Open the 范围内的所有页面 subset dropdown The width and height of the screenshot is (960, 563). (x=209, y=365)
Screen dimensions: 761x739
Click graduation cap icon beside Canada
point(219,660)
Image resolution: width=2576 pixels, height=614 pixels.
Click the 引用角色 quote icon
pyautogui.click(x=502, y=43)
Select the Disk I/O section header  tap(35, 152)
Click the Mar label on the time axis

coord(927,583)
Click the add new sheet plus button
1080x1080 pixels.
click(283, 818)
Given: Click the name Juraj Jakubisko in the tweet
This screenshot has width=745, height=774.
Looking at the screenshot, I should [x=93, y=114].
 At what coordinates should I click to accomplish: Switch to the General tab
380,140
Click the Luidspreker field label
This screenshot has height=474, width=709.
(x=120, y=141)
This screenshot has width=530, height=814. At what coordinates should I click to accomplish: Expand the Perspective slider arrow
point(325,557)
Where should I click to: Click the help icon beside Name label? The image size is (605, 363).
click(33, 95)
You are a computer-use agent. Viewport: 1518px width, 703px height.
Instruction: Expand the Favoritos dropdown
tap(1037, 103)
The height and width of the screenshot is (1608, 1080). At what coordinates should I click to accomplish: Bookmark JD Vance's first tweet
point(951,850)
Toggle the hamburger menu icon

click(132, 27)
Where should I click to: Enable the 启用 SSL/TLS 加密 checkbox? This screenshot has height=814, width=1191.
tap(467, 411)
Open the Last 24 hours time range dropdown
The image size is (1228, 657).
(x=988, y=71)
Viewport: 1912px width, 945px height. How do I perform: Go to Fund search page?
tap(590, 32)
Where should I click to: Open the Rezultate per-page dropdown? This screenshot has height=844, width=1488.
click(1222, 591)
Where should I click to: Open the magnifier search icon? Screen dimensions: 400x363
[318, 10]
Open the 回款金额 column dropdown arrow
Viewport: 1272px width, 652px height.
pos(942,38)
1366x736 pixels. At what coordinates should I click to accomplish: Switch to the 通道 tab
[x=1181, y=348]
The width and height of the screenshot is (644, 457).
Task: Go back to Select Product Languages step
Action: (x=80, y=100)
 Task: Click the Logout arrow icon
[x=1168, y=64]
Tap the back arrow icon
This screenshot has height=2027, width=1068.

+===+

• DIRECTIONS FOR THIS TASK: Starting at the line that contains "1366x736 pixels. At", write out every line to the end of the entries, exactly as given.

• REPLY:
1366x736 pixels. At what coordinates should I click to accomplish: Switch to the 通道 tab
[x=1181, y=348]
The width and height of the screenshot is (644, 457).
Task: Go back to Select Product Languages step
Action: (x=80, y=100)
 Task: Click the Logout arrow icon
[x=1168, y=64]
Tap the back arrow icon
This screenshot has height=2027, width=1068.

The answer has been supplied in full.